While I thought this an important insight into how we perceive film and opera, don’t expect more of the same just now. Instead, special effects seem to be the safer direction for most opera companies hoping to keep pace with movies.

Not surprisingly, then, 3-D is all the rage. Moores Opera Center at the University of Houston mounted a production of Mozart’s “Magic Flute” in January with 3-D projections. The Met promises the next step, 3-D without the goofy goggles, for Wagner’s “Siegfried” next year.

This is the spectacle of opera trying hard to be more movie-like, to retain the pleasure of the company of flesh-and-blood singers and of the live, unamplified (or possibly lightly enhanced) human voice all complemented by the immersive experience of cinema. The problem with the approach is that opera is an art form with artificial surfaces and a deep interior. Singing is not speaking but rather a projection of an inner voice. Too much exterior realism hinders the all-important suspension of disbelief.

Opera on the big screen in 3-D is maybe the worst of all possible worlds. Fraught with fakeness, “Carmen in 3D” hit the movies in March, a tacky Royal Opera effort to have Carmen’s leg dangle before your eyes. The Figgis production of “Lucrezia” was bizarrely shown in British movie houses and on the BBC in 3-D.

But the visual versus musical issues are problematic enough with 2-D. To begin with, what could be more artistically dispiriting than a Saturday morning in the mall, which is the time and place, at least in our time zone, for the Met’s HD broadcasts? The Met, moreover, has added a slice of reality TV to the lyric stew, with carefully staged glimpses of behind the scenes, and maybe even a quick comment from the conductor, as if he were a pitcher walking off the mound after striking out the side.

And yet, in the right hands, something uniquely involving can come from this. I saw John Adams’ “Nixon in China” at the Met two months ago and later at an encore screening of the HD broadcast. Peter Sellars directed both the production and the video, presenting riveting close-ups of intensesinging actors and revealing much that I had missed inside the theater.

Gordon Davidson, the founder of the Center Theatre Group and a director with a lifetime of experience in theater and opera, told me the other day that, while acknowledging all my objections to movie theater sound and distractions, he’s become hooked on HD. Finally, he said, the kind of meaningful acting that he struggled to get from singers in the opera house now is becoming the standard and not the exception.

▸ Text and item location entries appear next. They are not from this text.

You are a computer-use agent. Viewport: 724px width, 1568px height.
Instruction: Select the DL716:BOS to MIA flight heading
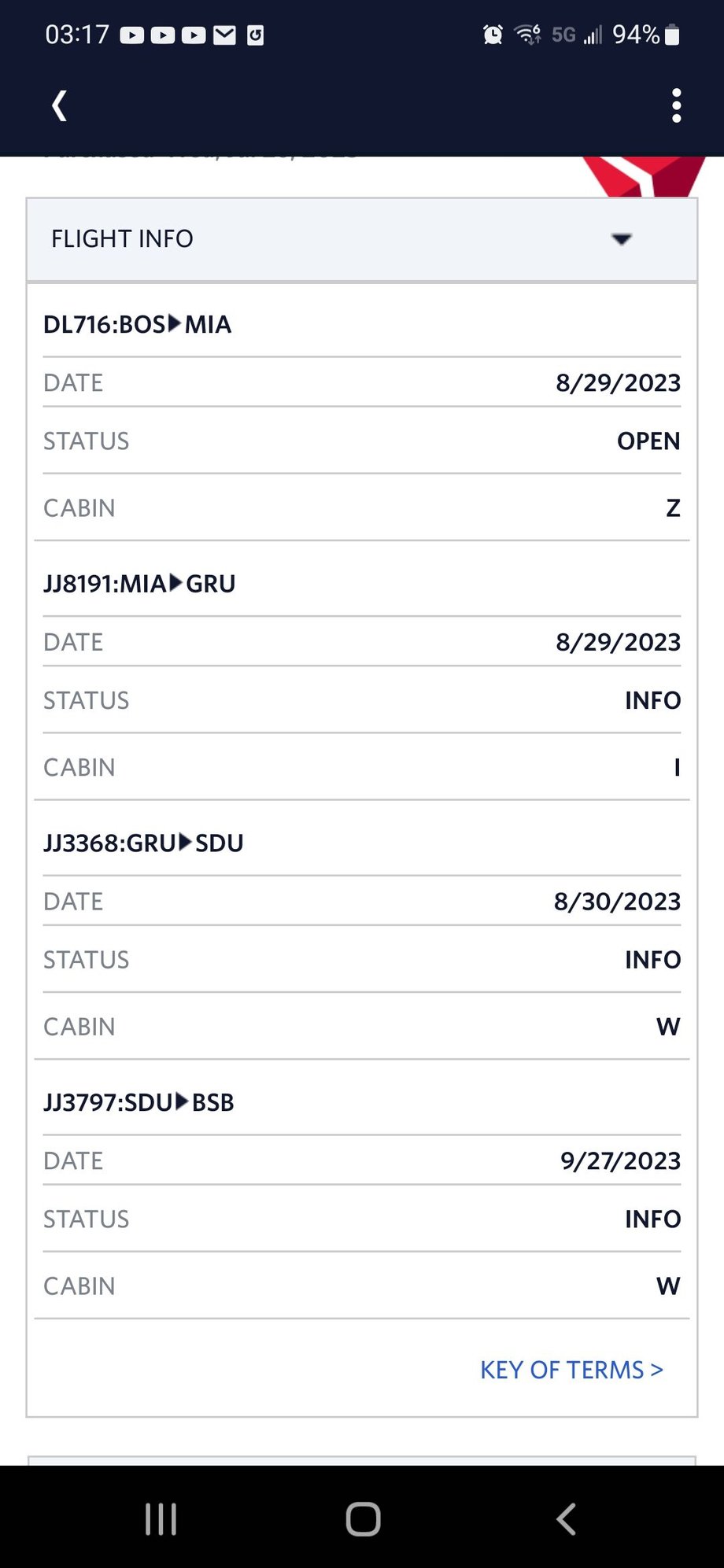click(137, 324)
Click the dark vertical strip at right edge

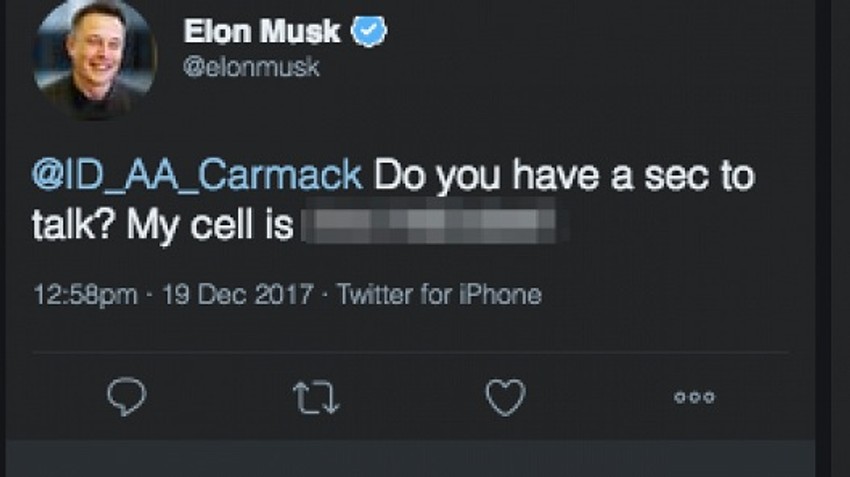[x=833, y=238]
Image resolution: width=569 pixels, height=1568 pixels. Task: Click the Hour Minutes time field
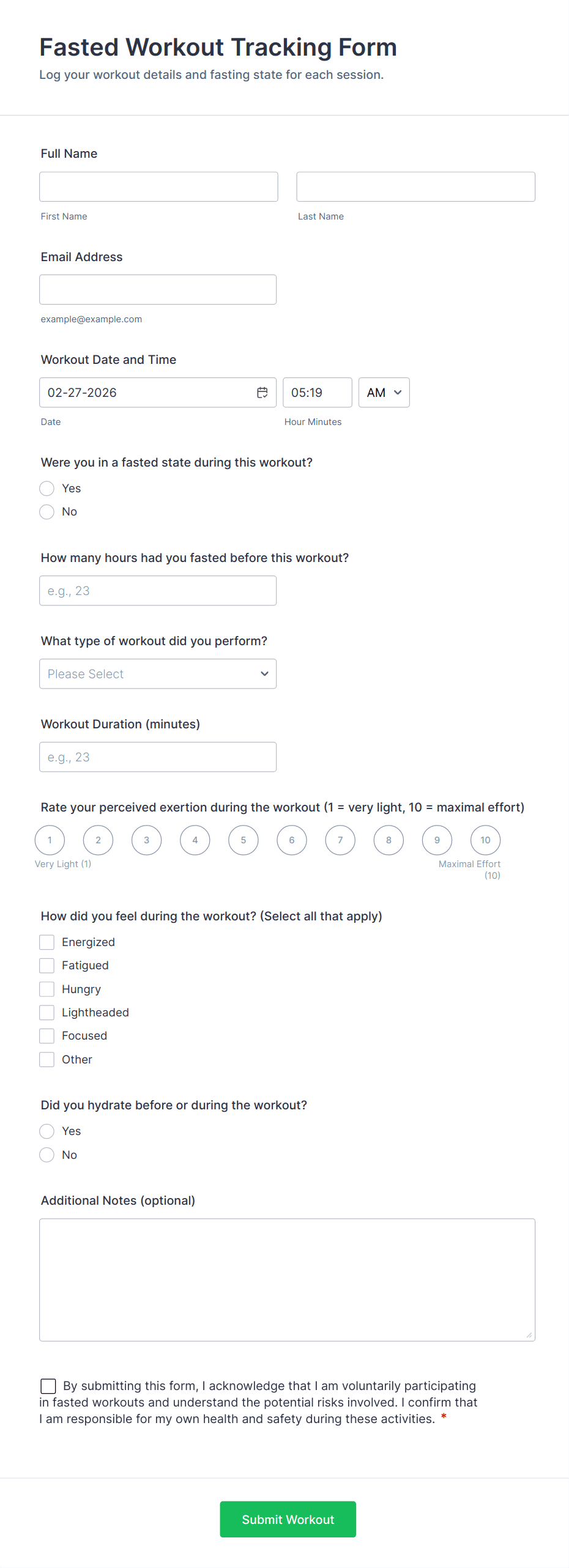pos(317,393)
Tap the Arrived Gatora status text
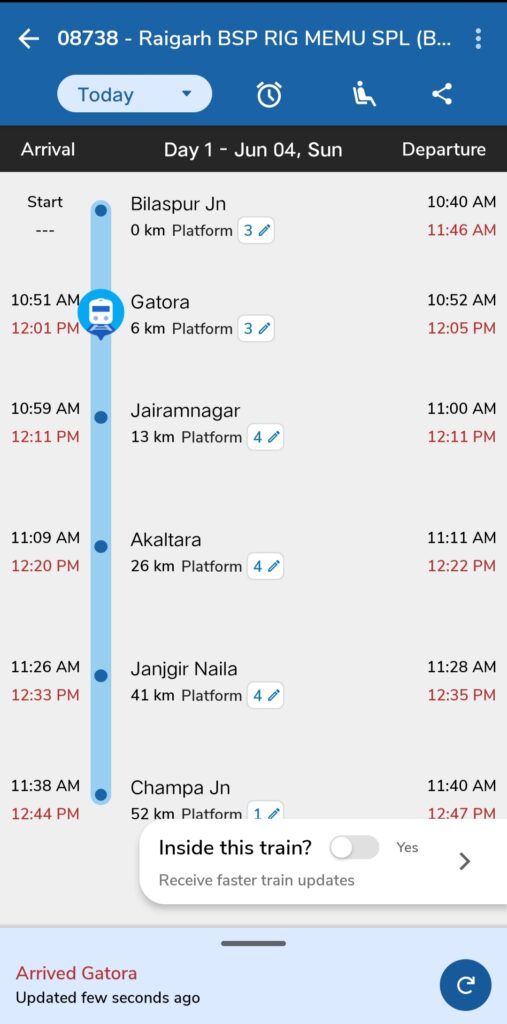The width and height of the screenshot is (507, 1024). (x=76, y=973)
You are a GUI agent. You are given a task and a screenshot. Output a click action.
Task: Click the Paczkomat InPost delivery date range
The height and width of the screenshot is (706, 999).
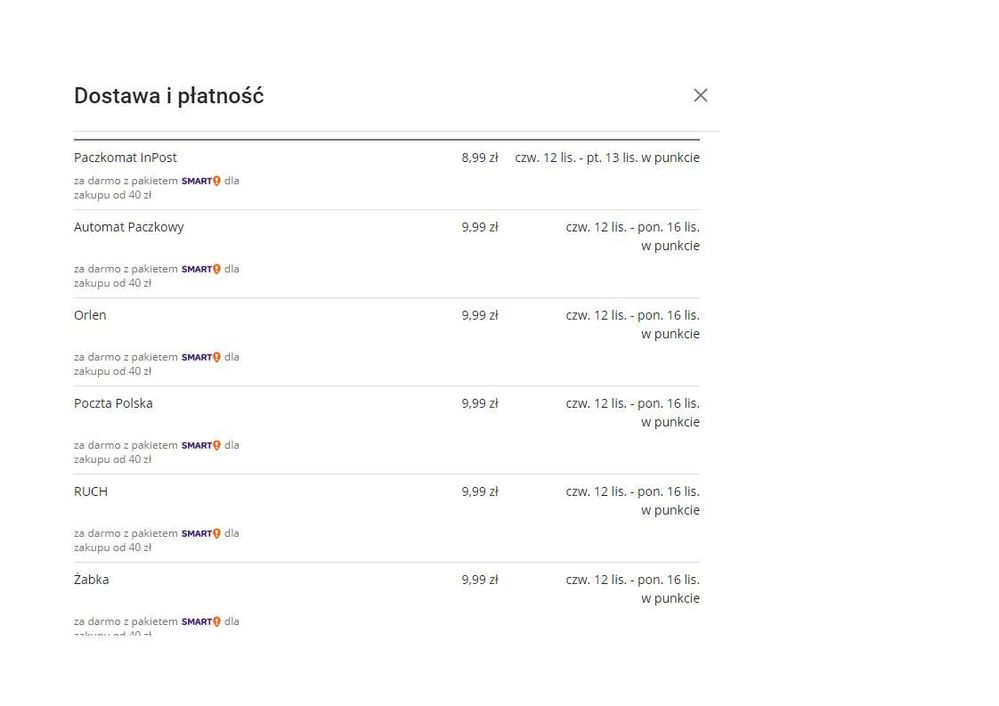coord(607,158)
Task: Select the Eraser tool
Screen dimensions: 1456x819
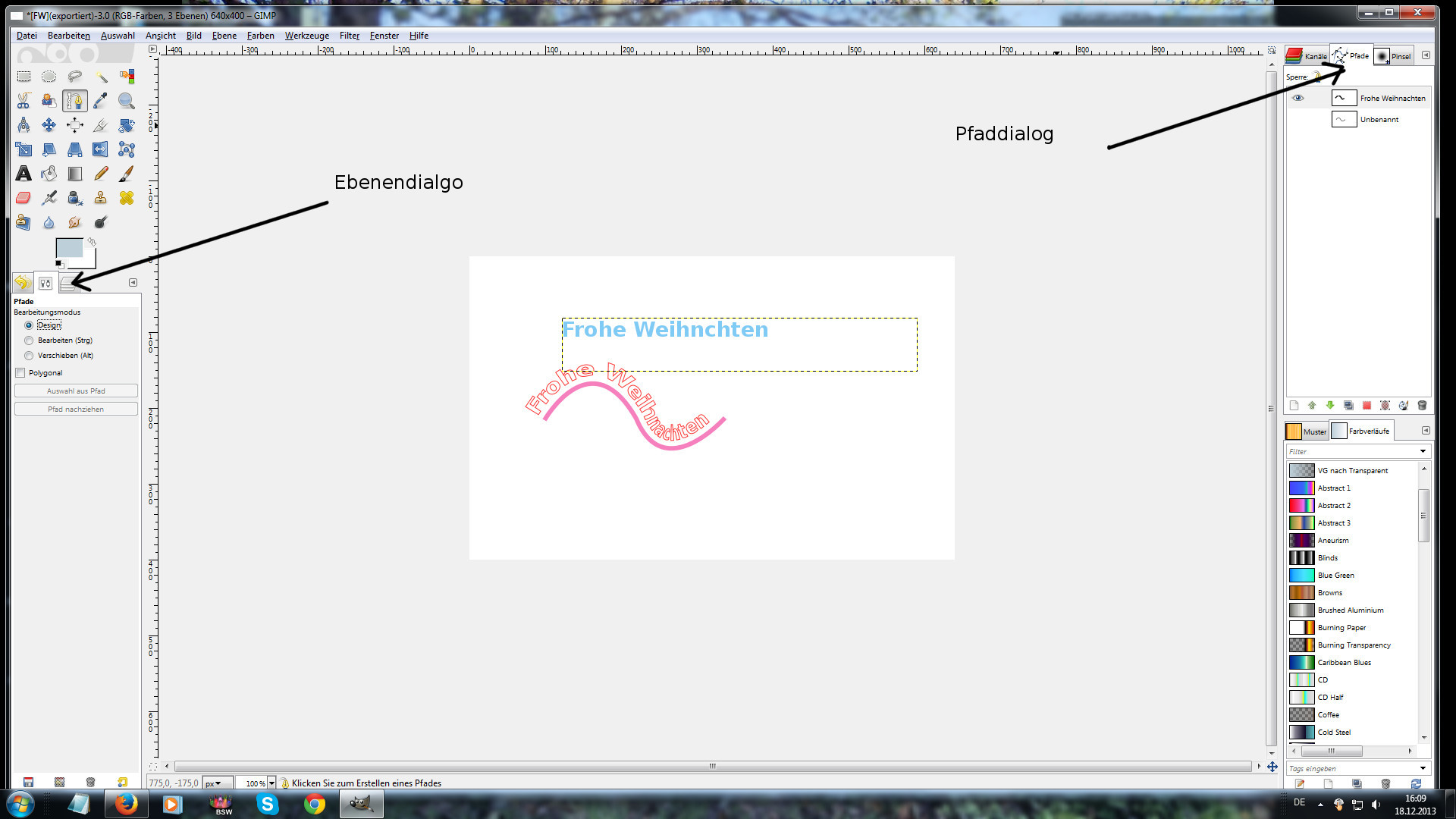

Still, the bad has the potential of outweighing the admirable, if companies become so fixated on what looks good on the screen that they no longer put the music first and it simply becomes accompanimental. The better scenario is a hybrid of film and opera as a viable new art form.

There seems little doubt that opera of the future will move in and out of the virtual world. High- and low-tech will likely continue to coexist, experimentally as with Trimpin but also in adventurous big productions, as was the case with Achim Freyer’s “Ring” cycle at Los Angeles Opera last year.

And in the end, perhaps that kind of back to the future — that is, back to basics but with a contemporary twist — will renew opera. After all, once a visionary tycoon downloads himself into a sofa, what we have left is a sofa.